Implementing the “Publication as Aggregation”

Google Wave Lab mockup
Image by cameronneylon via Flickr

I wrote a few weeks back about the idea of re-imagining the formally published scientific paper as an aggregation of objects. The idea behind this is that it provides both continuity, through enabling the display of such papers in more or less the same way as we do currently, enhancing functionality by, for instance, embedding active versions of figures in a native form, and at the same time providing a route towards a linked data web for research.

Fundamentally the idea is that we publish fragments, and then aggregate these fragments together. The mechanism of aggregation is supposed to be an expanded version of the familiar paradigm of citation: the introduction of a paper will link to and cite other papers as usual, and these would be incorporated as links and citations within the presentation of the paper. But in addition the paper will cite the introduction. By default the introduction would be included in the view of the paper presented to the user, but equally the user might choose to only look at figures, only conclusions, or only the citations. Figures would be citations to data, again available on the web, again with a default visualization that might be an embedded active graph or a static image.

I asserted that the tools for achieving this are more or less in place. Actually that is only half true. The tools for storing, displaying, and even to some extent archiving communications in this form do exist, at least in the form of examples.

An emerging standard for aggregated objects on the web is the Open Archives Initiative – Object Re-use and Exchange (OAI-ORE). The OAI-ORE object is a generic description of the address of a series of things on the web and how they relate to each other. It is the natural approach for representing the idea of a paper as an aggregation of pieces. The OAI-ORE object itself is RDF with no concept of how it should be displayed or used. It is just a set of things, each labeled with their role in the overall object. In principle at least makes it straightforward to display it in any number of ways. A simple example would be converting OAI-ORE to the NLM-DTD XML format. The devil as always, is in the detail here but this makes a good first pass technical requirement for the details of how the pieces of the OAI-ORE object are described; it must be straightforward to convert to NLM-DTD.

Once we have both the collection of pieces, their relationship to each other, and the idea that we can choose to display some or all of these pieces in any way we choose then a lot of the rest falls into place. Figures can be data objects, which have a default visualization method. These visualizations can be embedded in the way which is now familiar with audio and video files. But equally references to gene names, structures, and chemical entities could be treated the same way. Want the chemical name? Just click a button, the visualization tool will deliver that. Want the structure? Again, just click the button, toggle the menu, or write the script to ask for it in that form if you are doing that kind of thing. We would need more open standards for embedding objects; probably less Flash, and more open standards but that’s a fairly minor issue.

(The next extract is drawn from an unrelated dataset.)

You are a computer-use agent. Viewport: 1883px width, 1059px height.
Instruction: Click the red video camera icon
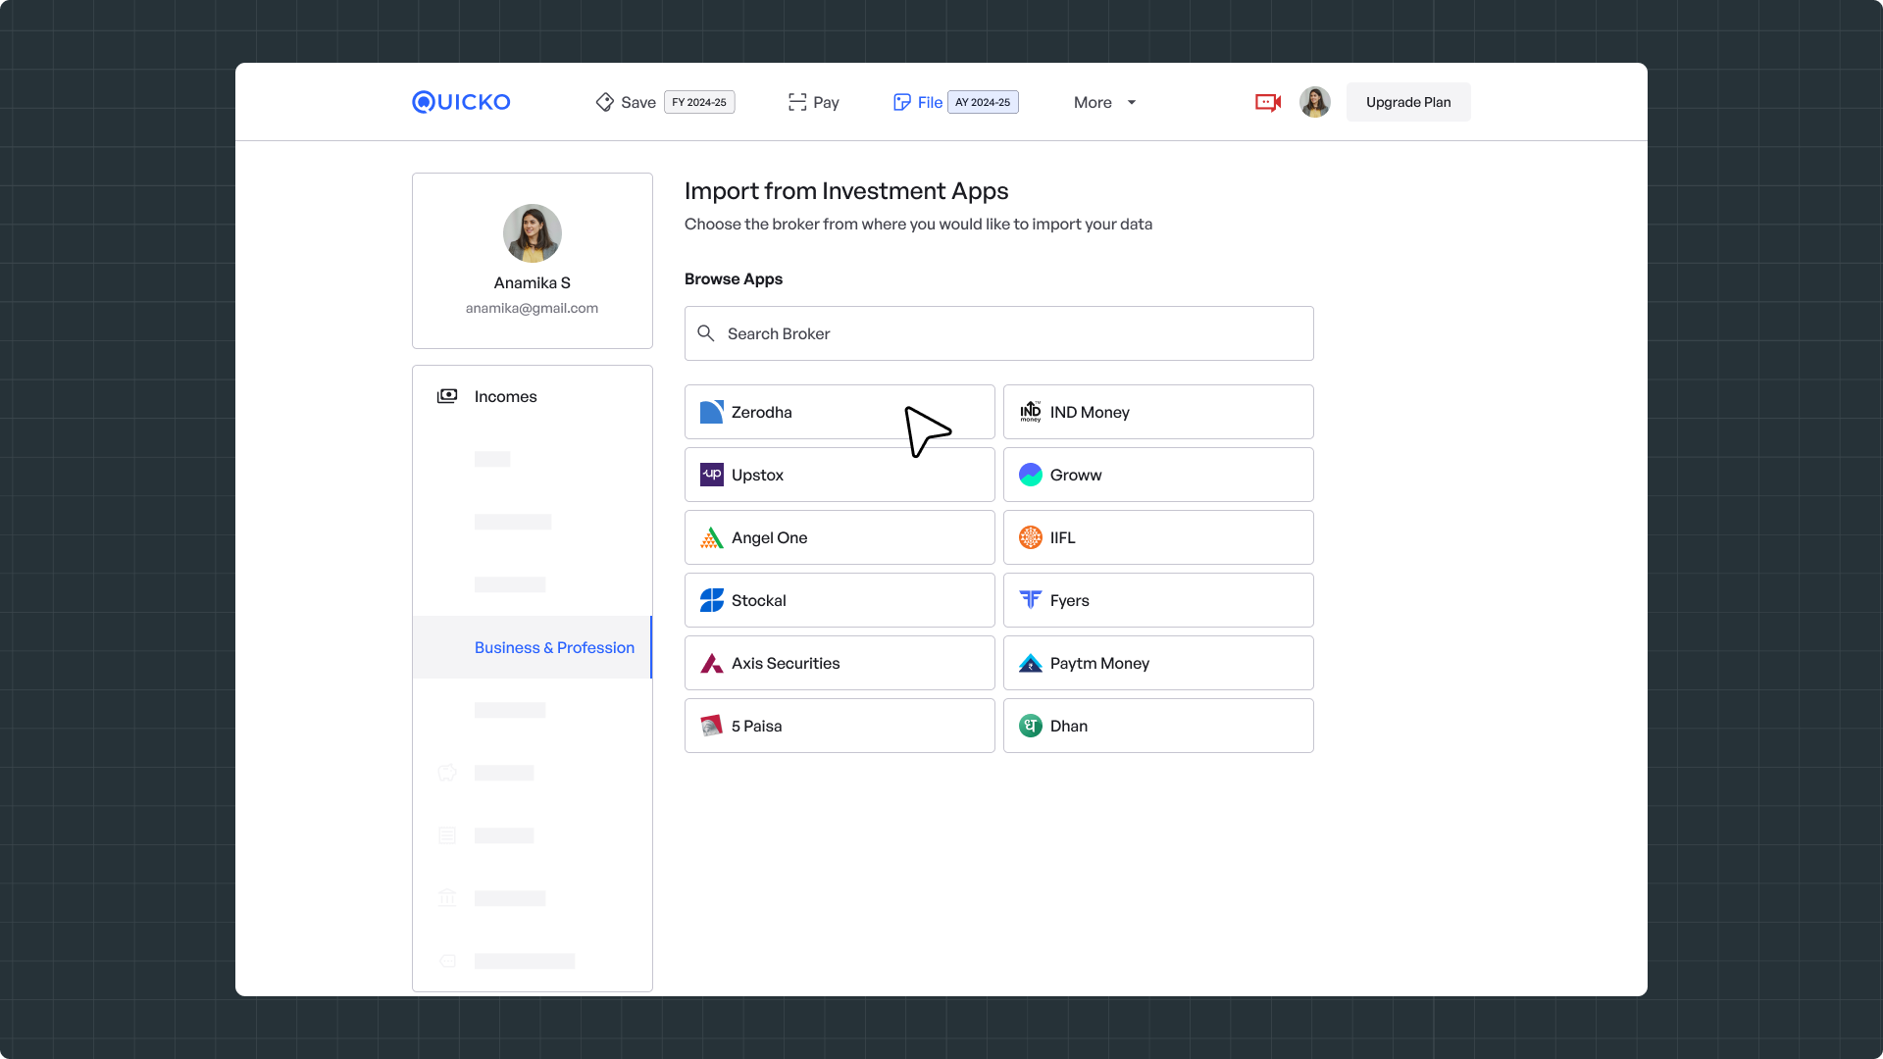click(1268, 102)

There needs to be some communication between the citing object (the paper) and the cited object (the data, figure, text, external reference). This could be built up from the TrackBack or Pingback protocols. There also needs to be default content negotiation: “I want this data, what can you give me? Graph? Table?…ok I’ll take the graph…” That’s just a RESTful API, something which is more or less standard for the consumer web data services but which is badly missing on the research web. None of this is actually terribly difficult and there are good tools out there to do it.

But I said that we only had half solved. The other side of the problem is good authoring and publishing tools. All of the above assumes that these OAI-ORE objects exist or can be easily built, and that the pieces we want to aggregate are already on the web, ready to be pointed at and embedded. They are not. We have two fundamental problems. First we have to get these things onto the web in a useful and re-useable form. Some of this can be done with existing data services such as ChemSpider, Genbank, PubChem, GEO, etc. but that is the easy end of the problem. The hard bit is the heterogenous mass of pieces of data, Excel spreadsheets, CSV files, XML and binaries, that make up the majority of the research outputs we generate.

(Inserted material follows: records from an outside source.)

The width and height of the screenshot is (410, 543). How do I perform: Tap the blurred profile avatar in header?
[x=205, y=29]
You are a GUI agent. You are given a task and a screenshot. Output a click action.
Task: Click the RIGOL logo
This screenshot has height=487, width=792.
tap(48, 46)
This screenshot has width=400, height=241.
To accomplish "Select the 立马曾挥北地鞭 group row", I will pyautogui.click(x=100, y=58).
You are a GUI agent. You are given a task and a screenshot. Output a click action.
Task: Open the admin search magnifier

Publication could be made easy, using automatic upload tools and lightweight data services that provide a place for them on the web. The criticism is often made that “just publishing” is not enough because there is no context. What is often missed is that the best way to provide context is for the person who generated the research object to link it in to a larger record. The catch is, for that to be useful they have to publish it to the web first, otherwise the record they create points at a local and inaccessible object. So we need tools that simply push the raw material up onto the web, probably in the short to medium term to secure servers, but ones where the individual objects can be made public at some point.

So the other tools we need are for authoring these documents. These will look and behave like a Word Processor (or like a LaTeX document for those who prefer that route) but with a clever reference manager and citation creator. Today our reference libraries only contain papers. But imagine that your library contained all of the data you’ve generated as well and that the easiest way to write up your lab notebook was to simply right click and include the reference, select the visualization that you want and you’re done. All the details of default visualizations, of where the data really is, of adding the record to the OAI-ORE root node, all of this is done for you behind the scenes. You might need to select lumps of text to say what their role is, probably using some analogue of styles, similar to the way that the Integrated Content Environment (ICE) system does.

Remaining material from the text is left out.